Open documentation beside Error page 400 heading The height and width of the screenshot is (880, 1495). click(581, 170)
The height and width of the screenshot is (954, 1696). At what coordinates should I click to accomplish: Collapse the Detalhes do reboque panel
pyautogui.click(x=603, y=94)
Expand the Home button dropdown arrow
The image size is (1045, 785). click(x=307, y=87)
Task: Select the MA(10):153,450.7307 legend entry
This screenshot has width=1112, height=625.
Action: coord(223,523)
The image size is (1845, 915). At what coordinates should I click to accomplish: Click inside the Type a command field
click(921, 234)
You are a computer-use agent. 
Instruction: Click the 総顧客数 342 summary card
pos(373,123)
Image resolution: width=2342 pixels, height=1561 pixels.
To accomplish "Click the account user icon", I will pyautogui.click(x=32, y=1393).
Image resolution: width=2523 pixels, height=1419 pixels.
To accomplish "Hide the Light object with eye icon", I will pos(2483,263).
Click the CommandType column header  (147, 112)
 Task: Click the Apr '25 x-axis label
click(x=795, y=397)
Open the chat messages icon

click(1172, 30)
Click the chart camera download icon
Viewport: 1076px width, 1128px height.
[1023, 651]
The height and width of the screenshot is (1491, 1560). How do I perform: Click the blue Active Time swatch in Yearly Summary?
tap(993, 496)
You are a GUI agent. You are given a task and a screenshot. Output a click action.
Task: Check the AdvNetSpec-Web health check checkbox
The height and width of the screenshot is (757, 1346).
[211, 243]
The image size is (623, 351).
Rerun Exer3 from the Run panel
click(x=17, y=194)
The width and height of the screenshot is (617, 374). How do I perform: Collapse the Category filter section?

Task prompt >>
Repeat the material word for word from its opening line up to and including the line containing "Image resolution: width=2523".

Task result >>
Open documentation beside Error page 400 heading The height and width of the screenshot is (880, 1495). click(581, 170)
The height and width of the screenshot is (954, 1696). At what coordinates should I click to accomplish: Collapse the Detalhes do reboque panel
pyautogui.click(x=603, y=94)
Expand the Home button dropdown arrow
The image size is (1045, 785). click(x=307, y=87)
Task: Select the MA(10):153,450.7307 legend entry
This screenshot has width=1112, height=625.
Action: coord(223,523)
The image size is (1845, 915). At what coordinates should I click to accomplish: Click inside the Type a command field
click(921, 234)
You are a computer-use agent. 
Instruction: Click the 総顧客数 342 summary card
pos(373,123)
Image resolution: width=2342 pixels, height=1561 pixels.
To accomplish "Click the account user icon", I will pyautogui.click(x=32, y=1393).
Image resolution: width=2523 pixels, height=1419 pixels.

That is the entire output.